Great primer if you are getting started in improving Emotional Intelligence. Highly suggested for anyone just exploring this for the first time.
Succinct read about recognizing your own emotions and getting feedback to find your blind spots.
Much of the video will sound similar to the advice on Bias Barriers. When I watched it the first time, it was eye-opening to learn that I had significantly more biases than I expected. Great place to start in identifying and addressing them.
I am a huge fan of this author. Brown has a way of breaking things down to be understandable. She talks about ‘the story I’m telling myself.’ I took this and ran with it when approaching emotional barriers and my own fear-based reactions in relationships.

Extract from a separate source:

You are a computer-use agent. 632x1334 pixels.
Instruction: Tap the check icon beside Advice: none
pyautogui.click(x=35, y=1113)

With so many barriers, it can seem daunting to work towards better Emotional Intelligence. I am not going to lie, it is. Recall these situations where the work pays off:
- Giving and/or receiving feedback – This will help you personally and professionally.
- Meeting aggressive deadlines – The deadlines are always closer than they appear.

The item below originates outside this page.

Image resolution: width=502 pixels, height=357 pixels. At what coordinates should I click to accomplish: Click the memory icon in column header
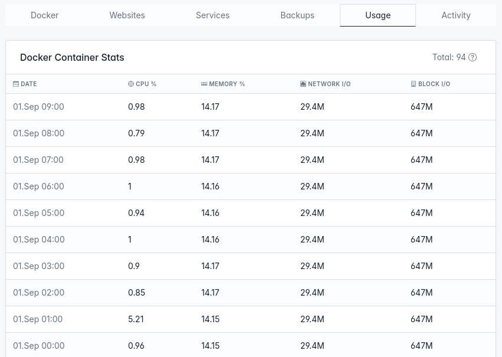tap(204, 84)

- Dealing with challenging people – Shhh…sometimes you are the challenging person; sometimes you are dealing with one. Being able to identify which is a huge accomplishment.
- Lacking the necessary tools or resources –Being able to regulate your frustration and work through it will help reduce stress when it inevitably happens.
- Dealing with things in a constant state of flux – In our world, is there any other state for things to be in? Nope. Addressing your own emotional state, as a result, will help you approach things with a slightly cooler head and potentially reduce the stress overall.
- Working through setbacks and failure – We are, in fact, human. Setbacks and failures are going to happen. Enough said.
Recognizing these barriers and working to overcome them goes a long way towards creating better work and personal relationships, helps you be a better leader, and helps you tune in to yourself. In the end that is a big return on investment.
Remember these two key things:
- Self-reflection. Identifying which barriers you are facing takes an act of self-reflection. Just a couple of seconds thinking about where your head is at before, during, or after an interaction can make a dramatic difference.
- Be a kindergartner. When in doubt, be that kindergartner and follow the golden rule: treat others the way you want to be treated.